EXERCISE REQUIREMENTS >> Repeat the whole listing exactly, leaving nothing out.
== Segment start ==
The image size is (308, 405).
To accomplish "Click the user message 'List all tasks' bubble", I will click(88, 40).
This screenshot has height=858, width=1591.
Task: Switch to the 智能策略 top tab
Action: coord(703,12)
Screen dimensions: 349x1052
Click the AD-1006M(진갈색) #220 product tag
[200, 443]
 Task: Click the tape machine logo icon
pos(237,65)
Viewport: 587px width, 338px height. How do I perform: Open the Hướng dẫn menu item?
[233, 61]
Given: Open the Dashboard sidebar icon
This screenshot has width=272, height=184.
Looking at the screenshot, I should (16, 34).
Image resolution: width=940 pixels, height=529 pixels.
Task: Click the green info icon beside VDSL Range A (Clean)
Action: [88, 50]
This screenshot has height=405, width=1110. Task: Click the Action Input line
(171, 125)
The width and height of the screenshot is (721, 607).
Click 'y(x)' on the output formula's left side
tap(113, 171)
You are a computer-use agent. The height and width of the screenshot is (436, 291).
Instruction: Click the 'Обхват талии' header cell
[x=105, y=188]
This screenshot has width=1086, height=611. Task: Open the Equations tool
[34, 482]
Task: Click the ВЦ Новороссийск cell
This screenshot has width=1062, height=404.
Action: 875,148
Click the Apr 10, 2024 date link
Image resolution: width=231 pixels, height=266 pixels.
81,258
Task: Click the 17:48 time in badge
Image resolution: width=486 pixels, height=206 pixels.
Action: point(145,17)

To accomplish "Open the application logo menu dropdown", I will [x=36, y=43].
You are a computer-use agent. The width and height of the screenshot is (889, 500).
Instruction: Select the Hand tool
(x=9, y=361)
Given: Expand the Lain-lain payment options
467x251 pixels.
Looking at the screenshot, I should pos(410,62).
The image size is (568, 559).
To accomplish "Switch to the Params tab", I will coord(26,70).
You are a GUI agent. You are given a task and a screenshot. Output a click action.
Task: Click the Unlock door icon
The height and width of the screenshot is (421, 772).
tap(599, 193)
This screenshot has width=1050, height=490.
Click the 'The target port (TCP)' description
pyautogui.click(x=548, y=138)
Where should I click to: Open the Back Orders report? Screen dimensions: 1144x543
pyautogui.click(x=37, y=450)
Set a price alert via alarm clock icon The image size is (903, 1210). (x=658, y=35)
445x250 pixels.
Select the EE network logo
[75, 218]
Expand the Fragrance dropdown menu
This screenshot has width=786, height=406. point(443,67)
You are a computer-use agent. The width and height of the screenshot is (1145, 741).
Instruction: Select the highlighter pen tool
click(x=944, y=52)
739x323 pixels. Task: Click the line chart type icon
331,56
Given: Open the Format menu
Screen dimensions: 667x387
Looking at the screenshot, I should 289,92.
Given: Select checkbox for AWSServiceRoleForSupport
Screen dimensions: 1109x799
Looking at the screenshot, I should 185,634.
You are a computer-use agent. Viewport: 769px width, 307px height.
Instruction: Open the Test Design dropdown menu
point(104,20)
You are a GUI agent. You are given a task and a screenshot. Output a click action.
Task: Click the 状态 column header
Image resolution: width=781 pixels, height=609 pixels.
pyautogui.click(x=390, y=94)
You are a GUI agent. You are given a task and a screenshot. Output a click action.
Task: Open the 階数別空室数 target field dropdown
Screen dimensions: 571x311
== Segment end ==
OUTPUT FOR THIS TASK >>
The image size is (308, 405).
To accomplish "Click the user message 'List all tasks' bubble", I will click(88, 40).
This screenshot has height=858, width=1591.
Task: Switch to the 智能策略 top tab
Action: coord(703,12)
Screen dimensions: 349x1052
Click the AD-1006M(진갈색) #220 product tag
[200, 443]
 Task: Click the tape machine logo icon
pos(237,65)
Viewport: 587px width, 338px height. How do I perform: Open the Hướng dẫn menu item?
[233, 61]
Given: Open the Dashboard sidebar icon
This screenshot has width=272, height=184.
Looking at the screenshot, I should (16, 34).
Image resolution: width=940 pixels, height=529 pixels.
Task: Click the green info icon beside VDSL Range A (Clean)
Action: [88, 50]
This screenshot has height=405, width=1110. Task: Click the Action Input line
(171, 125)
The width and height of the screenshot is (721, 607).
Click 'y(x)' on the output formula's left side
tap(113, 171)
You are a computer-use agent. The height and width of the screenshot is (436, 291).
Instruction: Click the 'Обхват талии' header cell
[x=105, y=188]
This screenshot has width=1086, height=611. Task: Open the Equations tool
[34, 482]
Task: Click the ВЦ Новороссийск cell
This screenshot has width=1062, height=404.
Action: 875,148
Click the Apr 10, 2024 date link
Image resolution: width=231 pixels, height=266 pixels.
81,258
Task: Click the 17:48 time in badge
Image resolution: width=486 pixels, height=206 pixels.
Action: point(145,17)

To accomplish "Open the application logo menu dropdown", I will [x=36, y=43].
You are a computer-use agent. The width and height of the screenshot is (889, 500).
Instruction: Select the Hand tool
(x=9, y=361)
Given: Expand the Lain-lain payment options
467x251 pixels.
Looking at the screenshot, I should pos(410,62).
The image size is (568, 559).
To accomplish "Switch to the Params tab", I will coord(26,70).
You are a GUI agent. You are given a task and a screenshot. Output a click action.
Task: Click the Unlock door icon
The height and width of the screenshot is (421, 772).
tap(599, 193)
This screenshot has width=1050, height=490.
Click the 'The target port (TCP)' description
pyautogui.click(x=548, y=138)
Where should I click to: Open the Back Orders report? Screen dimensions: 1144x543
pyautogui.click(x=37, y=450)
Set a price alert via alarm clock icon The image size is (903, 1210). (x=658, y=35)
445x250 pixels.
Select the EE network logo
[75, 218]
Expand the Fragrance dropdown menu
This screenshot has width=786, height=406. point(443,67)
You are a computer-use agent. The width and height of the screenshot is (1145, 741).
Instruction: Select the highlighter pen tool
click(x=944, y=52)
739x323 pixels. Task: Click the line chart type icon
331,56
Given: Open the Format menu
Screen dimensions: 667x387
Looking at the screenshot, I should 289,92.
Given: Select checkbox for AWSServiceRoleForSupport
Screen dimensions: 1109x799
Looking at the screenshot, I should 185,634.
You are a computer-use agent. Viewport: 769px width, 307px height.
Instruction: Open the Test Design dropdown menu
point(104,20)
You are a GUI agent. You are given a task and a screenshot. Output a click action.
Task: Click the 状态 column header
Image resolution: width=781 pixels, height=609 pixels.
pyautogui.click(x=390, y=94)
You are a GUI agent. You are given a task and a screenshot. Output a click action.
Task: Open the 階数別空室数 target field dropdown
Screen dimensions: 571x311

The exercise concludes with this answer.